Die Stadt hat sich in den letzten Jahren sehr zum Positiven entwickelt und gilt mit seiner Sozialpolitik als Vorreiter in ganz Lateinamerika. Nach Jahrzehnten der Vernachlässigung wurde auch das Viertel Pablo Escobar vor ein paar Jahren endlich legalisiert und die ersten Fortschritte sind zu sehen. Schulen werden gebaut und nun soll auch ein Kindergarten und ein Spielplatz im Viertel entstehen.
Was sich zunächst positiv anhört, wird für Luis allerdings gerade zum Albtraum. Sein Haus steht an der Stelle, an der der Kindergarten entstehen soll! Die Stadt hat ihm schon mehrfach Geld geboten, damit er in ein neues Haus umzieht.
Die Probleme:
- Das gebotene Geld ist sehr viel geringer, als Luis für ein neues Haus bezahlen müsste
- Luis kann nicht irgendwo wohnen – es muss ebenerdig sein, damit er mit seinem Rollstuhl, den eine Stiftung für ihn maßschneidern ließ, auch ab und zu einmal aus seinem Haus heraus fahren kann
- Luis muss im nahen Umkreis von seinem jetzigen Haus wohnen, denn hier leben die Menschen, die sich um ihn kümmern
Don Luis ist natürlich der letzte, der einen Kindergarten in seinem Viertel ablehnt, aber er hat große Angst. Bis zum 15. Februar muss er sein Haus geräumt haben, ansonsten wird er in ein Heim gebracht.
Eine Stadt, die sich nie um Luis gekümmert hat, keine Bezuschussung zur Bibliothek, keine Arztbesuche oder eine Unterstützung in Bezug auf Physiotherapie – nichts!… ist nun in der Lage, ihn aus seinem zu Hause, aus seiner Umgebung, weg von seinen Freunden zu bringen!
Man könnte sagen: „Da ist er betreut und es wird ihm besser gehen“, aber dem ist nicht so. Luis würde entwurzelt, er wäre fernab von dem, auf was er stolz ist und was er liebt. Luis kann sich zwar kaum noch bewegen, aber er ist ein sehr kluger Mann, der den Austausch – vor allem mit den Kindern – braucht! Sich nützlich zu fühlen, geliebt zu werden und seinen Kopf anstrengen zu können. Das macht ihn glücklich! Das ist sein Leben!

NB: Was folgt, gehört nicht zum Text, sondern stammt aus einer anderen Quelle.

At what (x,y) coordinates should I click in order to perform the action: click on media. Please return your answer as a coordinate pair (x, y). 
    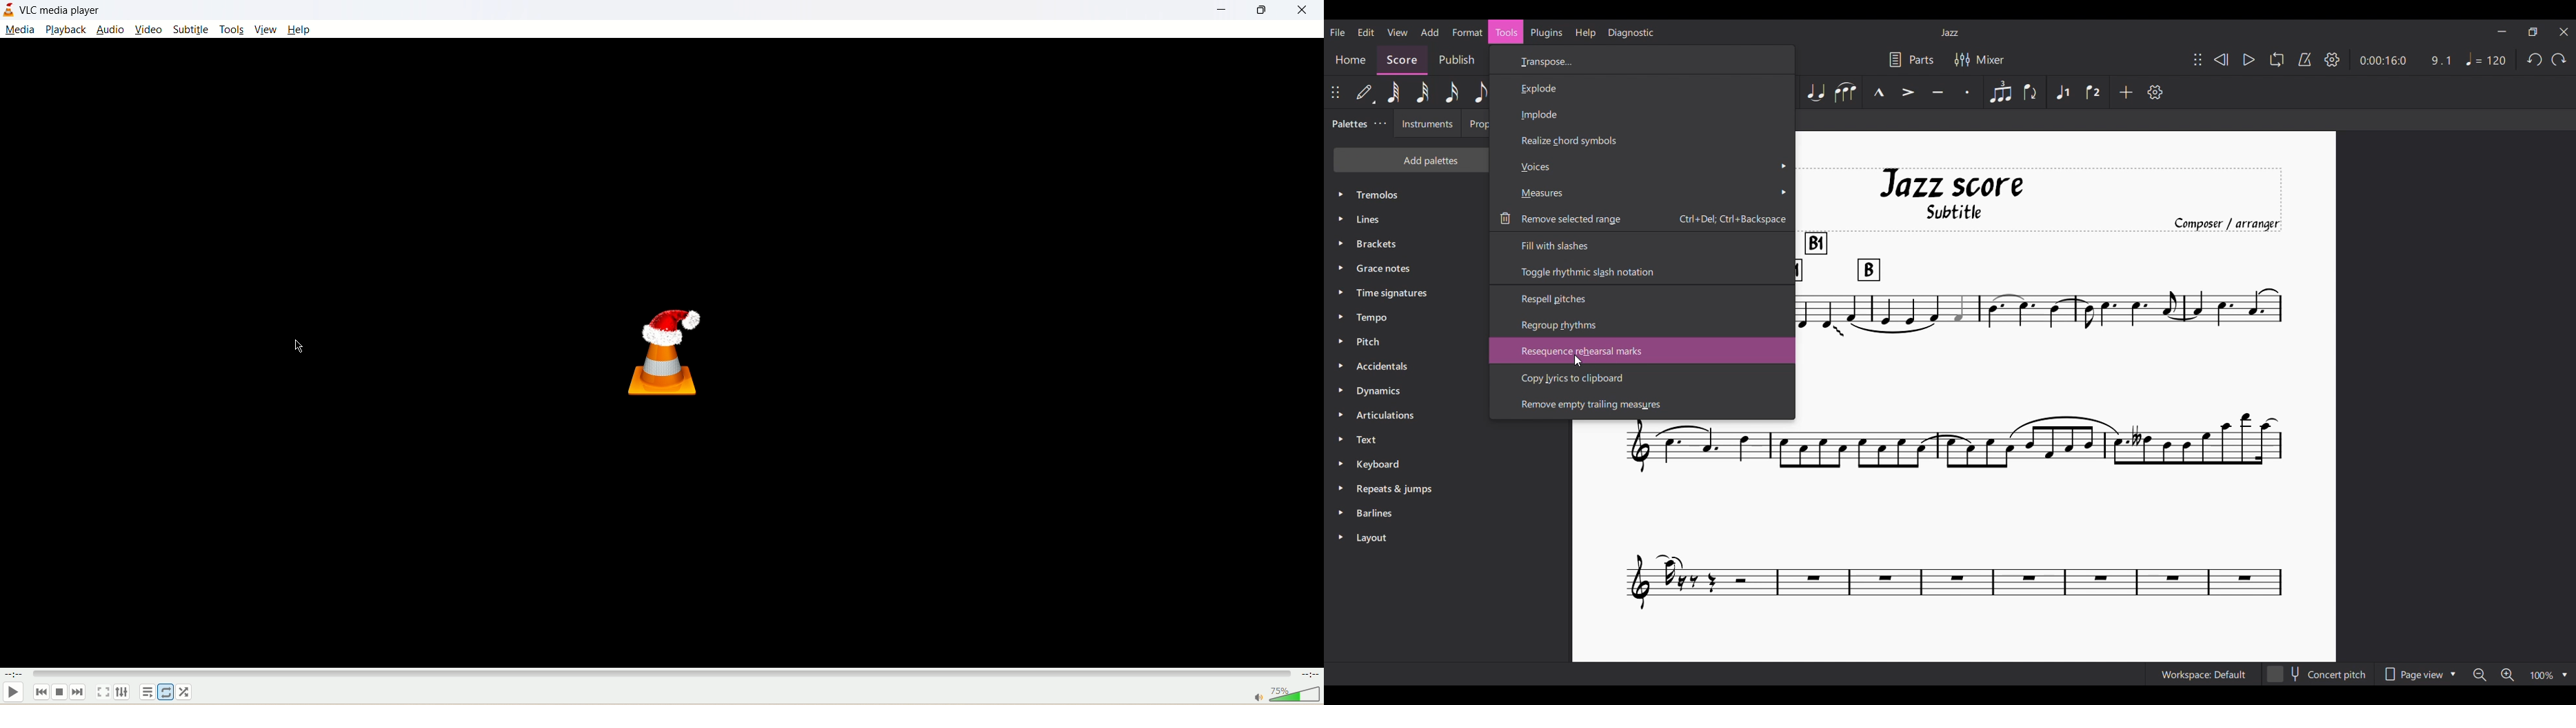
    Looking at the image, I should click on (21, 29).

Es macht mich sehr traurig und wütend Luis Geschichte mit diesem Ende schreiben zu müssen. Vorzeige-Sozialpolitik? Sie ist widersprüchlich und nicht gerecht. Ich fühle mich machtlos, kann kaum etwas tun, außer Luis´ Geschichte aufzuschreiben und euch zu bitten, sie weiter zu erzählen. Das Mindeste, was Luis verdient hat, ist Aufmerksamkeit und dass Menschen an ihn denken … irgendwo am anderen Ende der Welt.
Gemeinsam mit viSozial e.V. haben wir vor ein paar Jahren ein Schild an Luis Haus angebracht, um noch mehr auf die Bibliothek aufmerksam zu machen. Die Kinder des Viertels haben sich mit ihren Handabdrücken auf der Wand verewigt.
Luis in seiner Bibliothek und die Kinder beim Malen.
Einer der Artikel über Luis hängt eingerahmt am Eingang der Bibliothek.